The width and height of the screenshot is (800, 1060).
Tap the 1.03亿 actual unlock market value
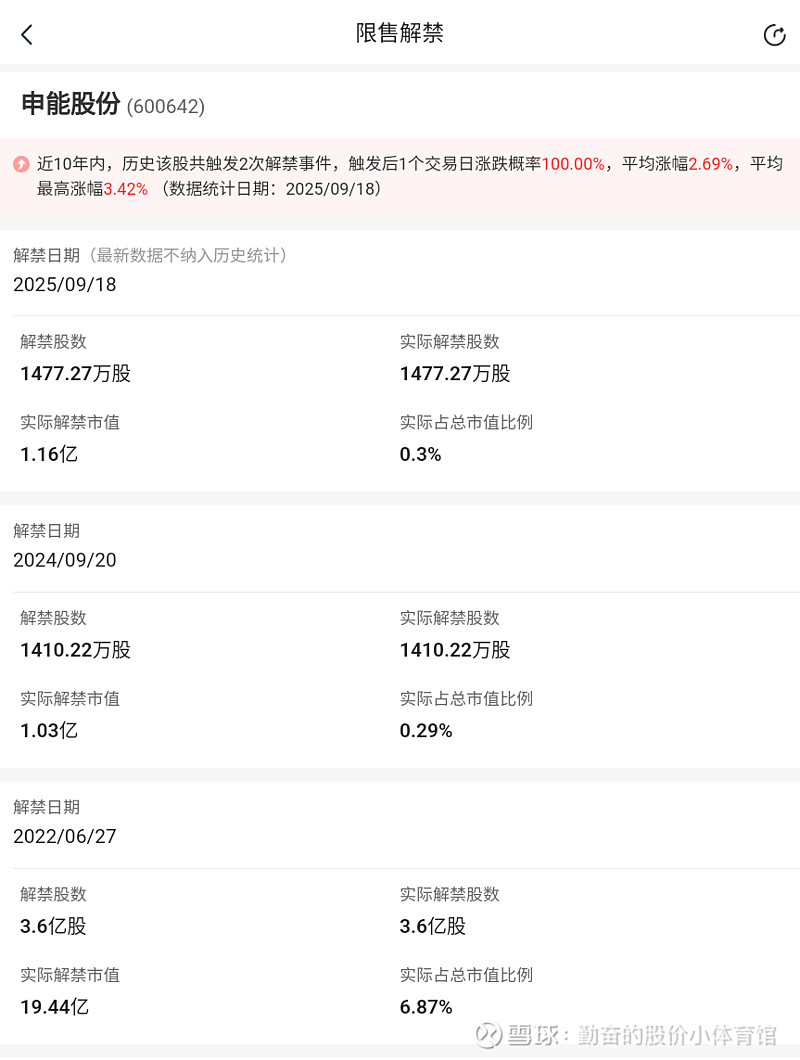[x=49, y=730]
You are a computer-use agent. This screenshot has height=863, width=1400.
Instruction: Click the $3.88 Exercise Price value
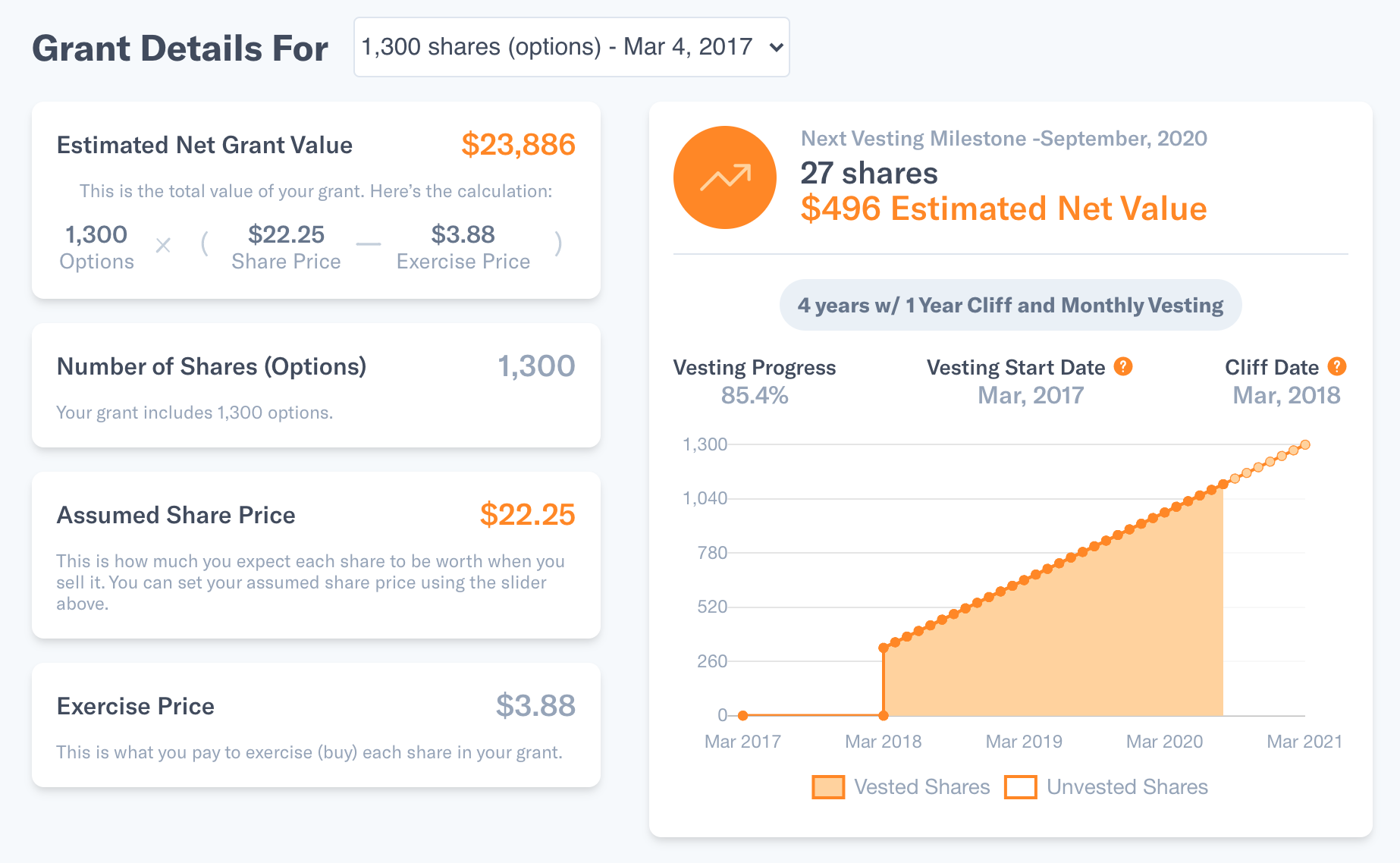(x=535, y=706)
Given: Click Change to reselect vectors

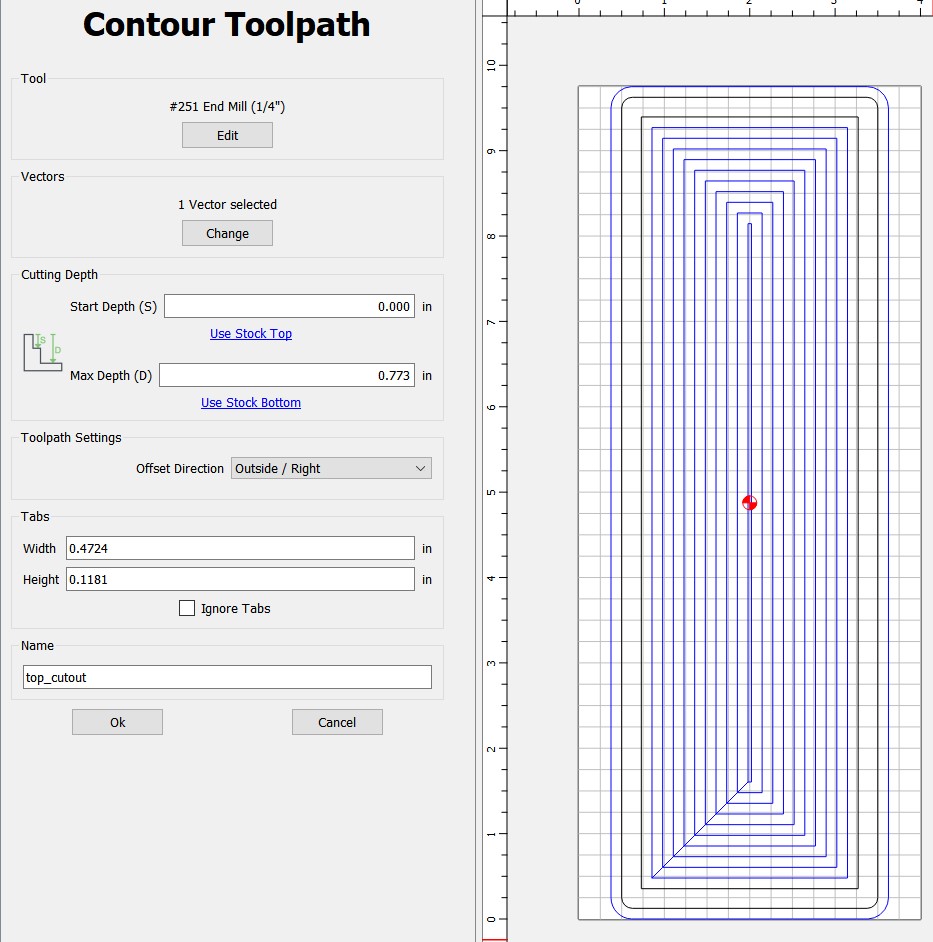Looking at the screenshot, I should click(x=227, y=233).
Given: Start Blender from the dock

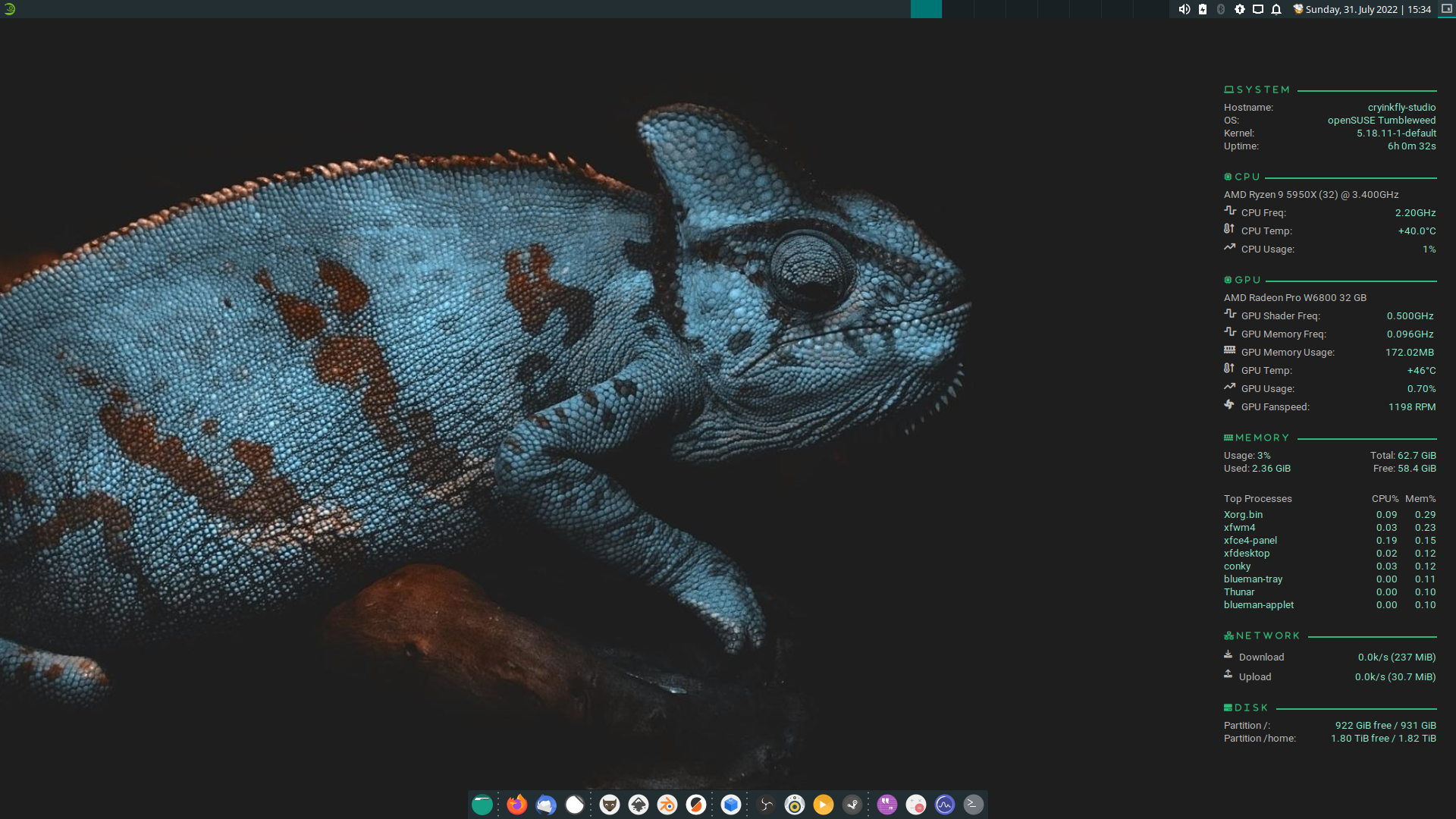Looking at the screenshot, I should [x=667, y=805].
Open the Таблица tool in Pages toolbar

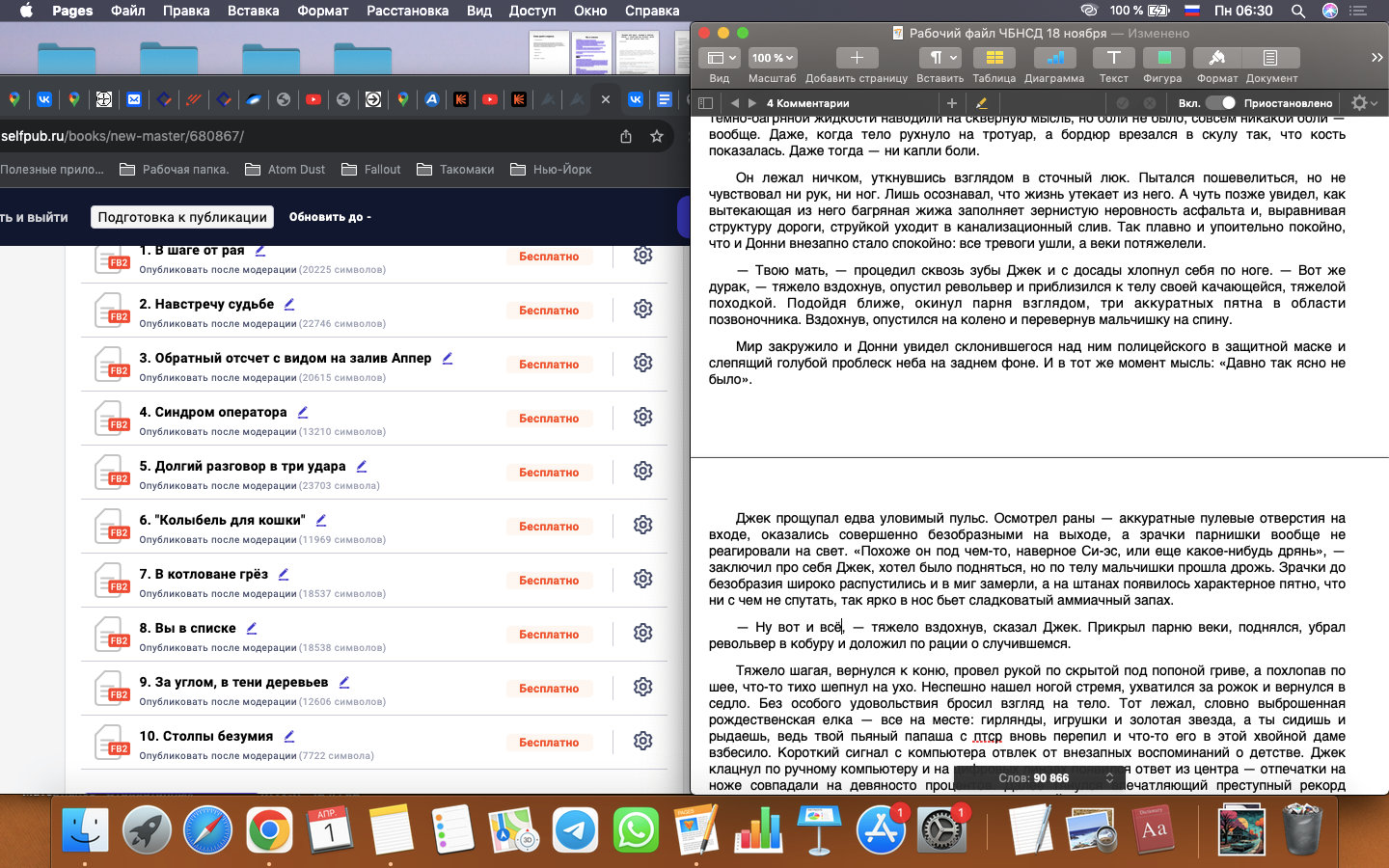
--------------------------------
Could you output the lines of the material word for word, starting at the line containing "Given: Click Change to reselect vectors" and ending at the end of the material, including both ends and leaving out the pictures?

Given: Click Change to reselect vectors

Looking at the screenshot, I should click(x=227, y=233).
Given: Start Blender from the dock

Looking at the screenshot, I should [x=667, y=805].
Open the Таблица tool in Pages toolbar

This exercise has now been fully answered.